→ **Tasks for this exercise**
#1 Answer each question from the passage on kelp forests, one line per answer, marked the same way.
(a) What kind of seaweed makes up a kelp forest?
(b) Who is credited with the header image?
(c) What structure anchors kelp to the ocean floor?
#2 Resume the passage on kelp forests, starting after its final sentence.

→ **Extract to read**
With imagery captured by talented photographers, explore the towering kelp fronds, learn about their unique biodiversity, and understand their cultural and economic importance to the local community.

Header image: The magical kelp forest from above. Photo: Jason Boswell

So what are kelp forests?

A kelp forest is a unique underwater ecosystem that’s comprised of a type of large, brown seaweed known as kelp. Just like terrestrial forests, kelp forests are characterized by high levels of biodiversity and complex three-dimensional structures.

Kelp, which is a type of macroalgae, can grow remarkably fast in conditions where sunlight, temperature, and nutrient levels are ideal. Some species can grow up to 45 centimetres (18 inches) per day, reaching heights of over 45 meters (150 feet)! They possess a root-like structure called a holdfast that anchors them to the ocean floor, and a stem-like structure called a stipe that connects the holdfast and the leaf-like blades.

→ **Data excerpt**
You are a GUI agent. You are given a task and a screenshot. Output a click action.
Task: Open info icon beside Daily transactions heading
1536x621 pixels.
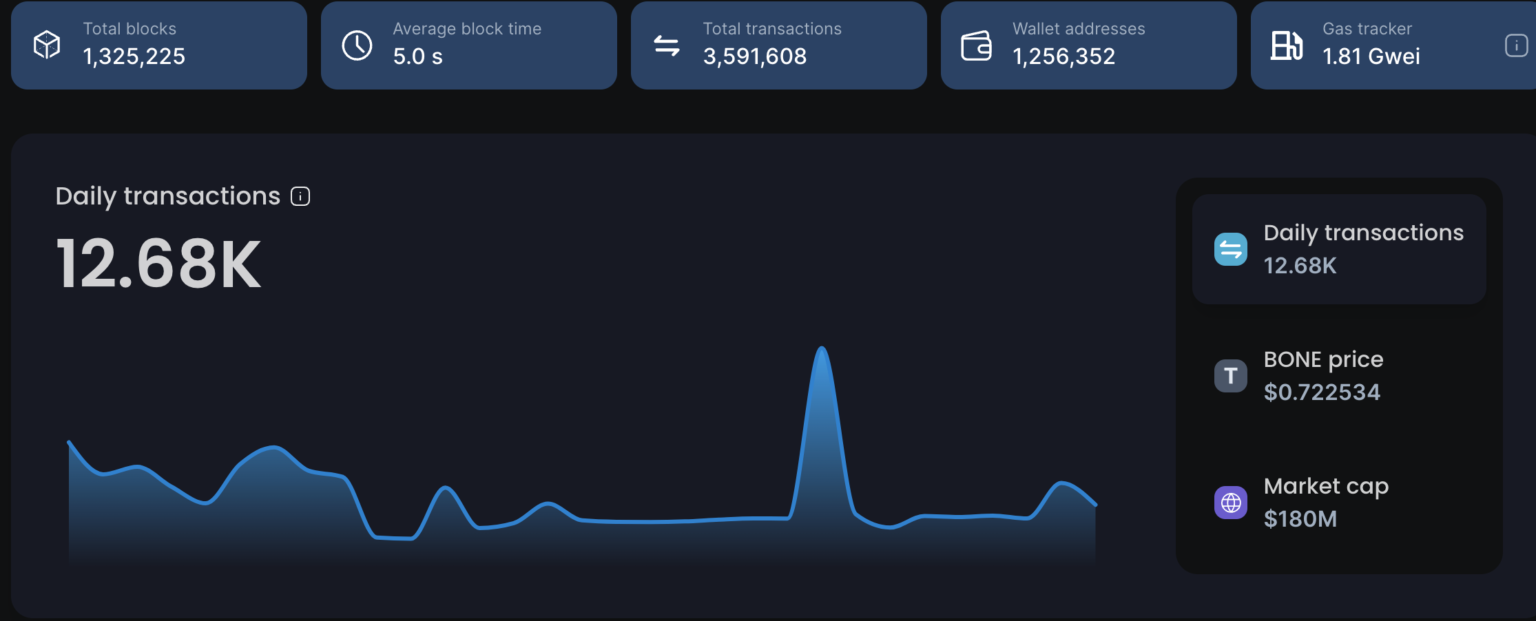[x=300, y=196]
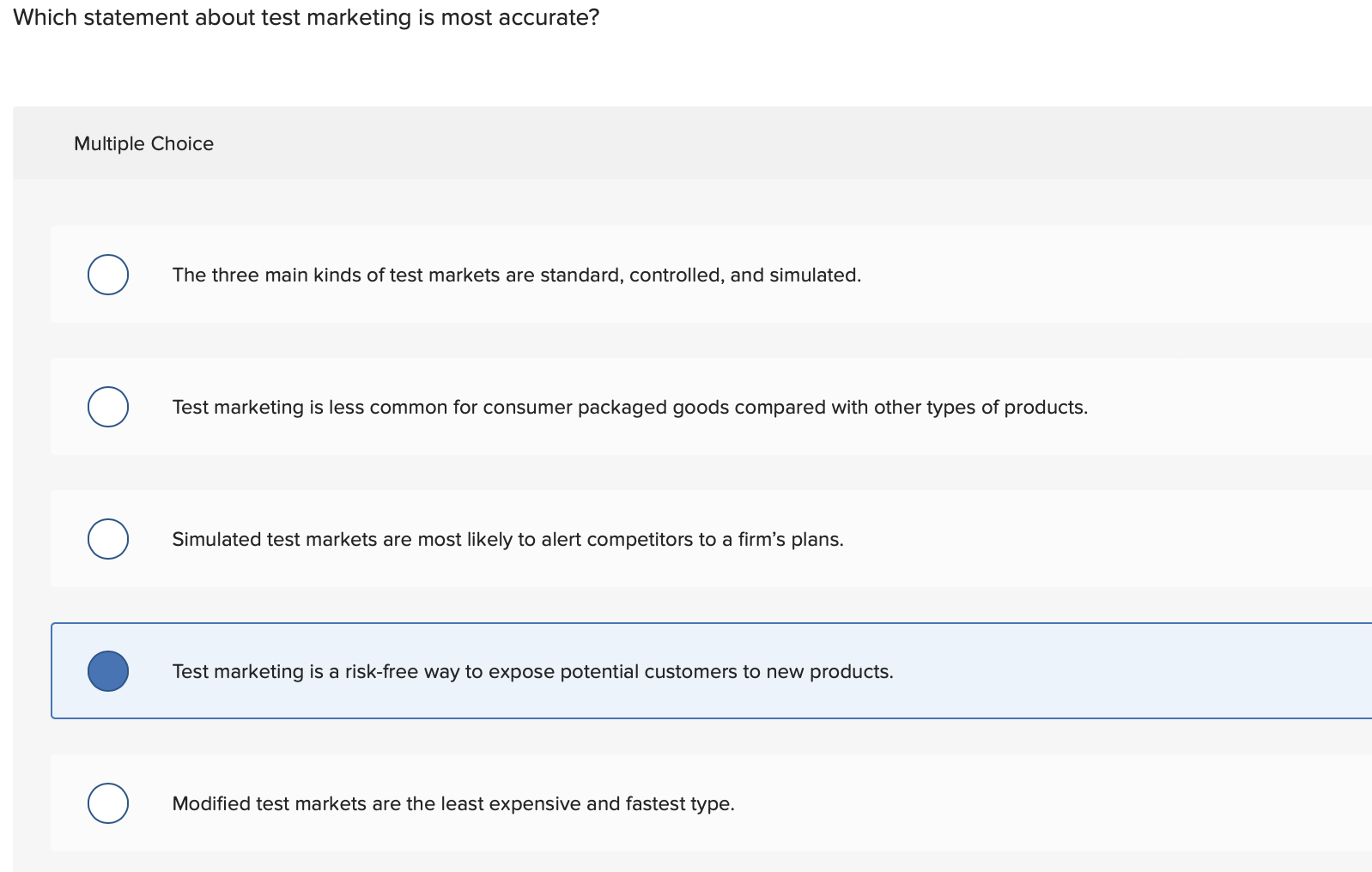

→ **Final answers**
#1
(a) A large, brown seaweed known as kelp.
(b) Jason Boswell.
(c) A root-like structure called a holdfast.

#2
Some kelp species also have gas-filled bladders that help the blades reach towards the sunlight at the ocean’s surface, forming a canopy.

This architecture creates different layers or zones in the kelp forest: the canopy at the top, the understory in the middle, and the bottom layer near the ocean floor. Each zone has distinct light, temperature, and nutrient conditions, and harbours different species of marine life.

Digging deeper into Cape Town’s kelp forests

Locally we call our kelp forests, the Great African Sea Forest. In local languages, it is known as the forest of the Groot Seeamboes, Imbambosi or scientifically, as Ecklonia Maxima.

South Africa’s kelp forests are dominated by two species of kelp: Ecklonia maxima, also known as sea bamboo, and Laminaria pallida. Sea bamboo, the larger of the two, can grow up to 12 meters (39 feet) tall, creating a dense underwater forest that provides shelter and food for many species. Laminaria pallida tends to grow in deeper or more turbulent waters where sea bamboo can’t thrive.

These kelp forests are found along the western and southern coasts of South Africa, in the Benguela Current. This region is characterized by upwelling, where cold, nutrient-rich water rises from the deep sea to the surface, providing an abundance of nutrients for kelp growth.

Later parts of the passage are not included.